**TASK DESCRIPTION:** Please print the full listing exactly.
** Opening RECORDS FOR PROCESSING block **
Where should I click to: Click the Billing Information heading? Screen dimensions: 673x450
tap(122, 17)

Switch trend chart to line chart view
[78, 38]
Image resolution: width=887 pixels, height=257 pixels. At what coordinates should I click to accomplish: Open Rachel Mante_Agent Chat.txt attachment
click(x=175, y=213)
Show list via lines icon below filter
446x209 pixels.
** Closing RECORDS FOR PROCESSING block **
**EXPECTED ANSWER:**
Where should I click to: Click the Billing Information heading? Screen dimensions: 673x450
tap(122, 17)

Switch trend chart to line chart view
[78, 38]
Image resolution: width=887 pixels, height=257 pixels. At what coordinates should I click to accomplish: Open Rachel Mante_Agent Chat.txt attachment
click(x=175, y=213)
Show list via lines icon below filter
446x209 pixels.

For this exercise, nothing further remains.